Certain conditions remain which include:
- necessity and proportionality should be demonstrated;
- appropriate safeguards should be in place; and
- transparency should be meaningful for individuals whose data is used.
Crucially, GDPR principles such as lawfulness, fairness, transparency, purpose limitation, data minimisation and accountability all continue to apply in full. AI development is not exempt from GDPR, rather, lawful bases are being interpreted more pragmatically.
Streamlining Risk, Accountability and Documentation
Another strong theme is convergence. The Digital Omnibus encourages alignment between:
- Data Privacy Impact Assessments (DPIAs) and AI risk assessments reducing duplicated documentation
- accountability across the AI lifecycle, with clearer allocation of responsibility
- EU-wide approaches to defining and documenting high-risk processing
Where an AI system and general-purpose model are provided by the same entity, oversight would move to the European AI Office, reducing engagement with multiple national authorities. Documentation obligations are also being refined with published EU-wide lists of high-risk activities, standardised templates and a self-assessment model for systems that are low-risk or narrowly constrained.

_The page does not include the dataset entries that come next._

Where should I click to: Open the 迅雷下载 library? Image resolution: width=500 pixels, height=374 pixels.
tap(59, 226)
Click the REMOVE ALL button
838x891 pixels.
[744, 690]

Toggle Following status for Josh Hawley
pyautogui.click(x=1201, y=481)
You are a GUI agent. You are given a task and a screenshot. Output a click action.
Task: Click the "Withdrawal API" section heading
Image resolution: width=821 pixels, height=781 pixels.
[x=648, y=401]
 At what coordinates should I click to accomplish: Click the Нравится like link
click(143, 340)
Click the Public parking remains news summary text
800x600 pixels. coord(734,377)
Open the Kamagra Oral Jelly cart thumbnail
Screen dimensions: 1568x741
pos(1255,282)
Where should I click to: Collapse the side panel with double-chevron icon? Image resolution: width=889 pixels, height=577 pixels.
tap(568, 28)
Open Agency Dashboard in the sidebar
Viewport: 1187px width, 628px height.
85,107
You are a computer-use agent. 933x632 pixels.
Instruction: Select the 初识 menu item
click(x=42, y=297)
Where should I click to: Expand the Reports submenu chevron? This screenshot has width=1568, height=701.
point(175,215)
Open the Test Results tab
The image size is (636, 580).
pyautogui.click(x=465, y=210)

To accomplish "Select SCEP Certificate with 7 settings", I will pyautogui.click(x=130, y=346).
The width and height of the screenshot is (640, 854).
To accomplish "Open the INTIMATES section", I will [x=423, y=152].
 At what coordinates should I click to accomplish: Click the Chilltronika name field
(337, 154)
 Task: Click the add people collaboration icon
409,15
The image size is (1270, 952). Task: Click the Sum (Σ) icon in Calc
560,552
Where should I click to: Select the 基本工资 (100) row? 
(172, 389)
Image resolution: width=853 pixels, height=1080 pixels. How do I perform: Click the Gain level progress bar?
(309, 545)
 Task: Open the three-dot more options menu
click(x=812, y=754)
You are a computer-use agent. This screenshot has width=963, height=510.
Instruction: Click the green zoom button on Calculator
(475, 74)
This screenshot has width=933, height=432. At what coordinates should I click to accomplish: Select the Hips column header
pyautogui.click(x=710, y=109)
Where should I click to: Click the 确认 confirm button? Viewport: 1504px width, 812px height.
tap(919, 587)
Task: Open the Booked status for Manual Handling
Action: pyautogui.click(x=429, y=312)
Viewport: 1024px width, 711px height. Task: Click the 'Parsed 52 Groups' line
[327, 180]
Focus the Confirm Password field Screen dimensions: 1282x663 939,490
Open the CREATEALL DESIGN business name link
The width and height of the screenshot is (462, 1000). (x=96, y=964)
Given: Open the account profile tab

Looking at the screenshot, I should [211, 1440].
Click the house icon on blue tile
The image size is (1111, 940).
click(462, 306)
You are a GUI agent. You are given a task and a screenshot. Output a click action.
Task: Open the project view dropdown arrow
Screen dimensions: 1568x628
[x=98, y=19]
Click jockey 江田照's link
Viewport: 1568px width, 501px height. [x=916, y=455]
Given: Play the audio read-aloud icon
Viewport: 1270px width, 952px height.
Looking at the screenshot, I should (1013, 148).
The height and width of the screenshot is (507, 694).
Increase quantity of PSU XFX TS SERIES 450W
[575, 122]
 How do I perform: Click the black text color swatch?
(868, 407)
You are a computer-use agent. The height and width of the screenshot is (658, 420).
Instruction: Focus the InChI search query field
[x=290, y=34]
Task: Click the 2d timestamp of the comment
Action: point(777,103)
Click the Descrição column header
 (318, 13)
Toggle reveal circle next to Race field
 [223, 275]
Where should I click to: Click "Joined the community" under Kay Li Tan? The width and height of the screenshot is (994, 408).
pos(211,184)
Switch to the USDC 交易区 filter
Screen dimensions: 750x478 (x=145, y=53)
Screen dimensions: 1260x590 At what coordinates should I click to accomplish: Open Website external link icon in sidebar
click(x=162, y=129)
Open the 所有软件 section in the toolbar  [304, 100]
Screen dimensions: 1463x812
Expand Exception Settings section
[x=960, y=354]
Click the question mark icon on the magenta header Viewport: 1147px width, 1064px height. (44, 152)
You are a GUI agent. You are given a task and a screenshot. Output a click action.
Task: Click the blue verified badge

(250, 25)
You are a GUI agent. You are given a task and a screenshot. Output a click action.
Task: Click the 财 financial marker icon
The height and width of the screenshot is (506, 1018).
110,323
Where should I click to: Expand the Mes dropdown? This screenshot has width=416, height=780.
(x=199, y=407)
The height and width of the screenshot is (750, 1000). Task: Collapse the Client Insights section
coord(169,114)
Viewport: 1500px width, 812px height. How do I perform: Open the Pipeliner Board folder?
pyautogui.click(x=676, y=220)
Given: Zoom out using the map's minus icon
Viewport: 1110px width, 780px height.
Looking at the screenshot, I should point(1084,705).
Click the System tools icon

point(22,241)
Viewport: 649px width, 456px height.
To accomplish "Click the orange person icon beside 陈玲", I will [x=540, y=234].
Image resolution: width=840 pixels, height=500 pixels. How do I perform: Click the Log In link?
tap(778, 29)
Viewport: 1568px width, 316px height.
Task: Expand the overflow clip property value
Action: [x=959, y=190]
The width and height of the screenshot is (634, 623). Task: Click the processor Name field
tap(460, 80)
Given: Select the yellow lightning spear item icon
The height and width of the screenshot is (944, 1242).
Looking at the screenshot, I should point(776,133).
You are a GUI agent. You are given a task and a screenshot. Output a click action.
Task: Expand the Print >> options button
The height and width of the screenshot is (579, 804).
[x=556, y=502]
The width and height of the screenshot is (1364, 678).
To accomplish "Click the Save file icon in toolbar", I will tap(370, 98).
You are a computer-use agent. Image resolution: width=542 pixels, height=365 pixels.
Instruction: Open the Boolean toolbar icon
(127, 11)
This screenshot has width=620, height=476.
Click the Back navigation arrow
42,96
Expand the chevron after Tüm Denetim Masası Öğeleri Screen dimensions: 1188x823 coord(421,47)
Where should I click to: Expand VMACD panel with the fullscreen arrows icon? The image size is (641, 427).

What should Privacy and Compliance teams be doing?
For privacy professionals, the Digital Omnibus sends a clear signal: compliance expectations could become more risk-sensitive, more integrated and more outcome-driven.
Organisations should understand:
- That the proposal is subject to change and the final article could be end up quite different
- How current policies, programs and procedures are compliant to existing regulatory requirements
- How GDPR, AI Act and digital compliance activities could be streamlined without weakening controls
- whether current AI training and development activities are supported by clear lawful bases, safeguards and transparency
- how accountability and documentation can be simplified while remaining defensible
The Digital Omnibus aims to sharpen responsibility, not remove it.
Status and Next Steps
The Digital Omnibus forms part of a package of legislative proposals which will now be subject to the ordinary legislative procedure. The proposals will be examined and negotiated by the European Parliament and the Council and may be amended before the final text is adopted, probably in mid-to-late 2026 or early 2027.
Timelines for implementation will depend on the progress of the legislative process and the final agreed wording. The GDPR continues to apply in full. However, as mentioned, this is an appropriate time for organisations to assess where the proposals may have operational impact if adopted.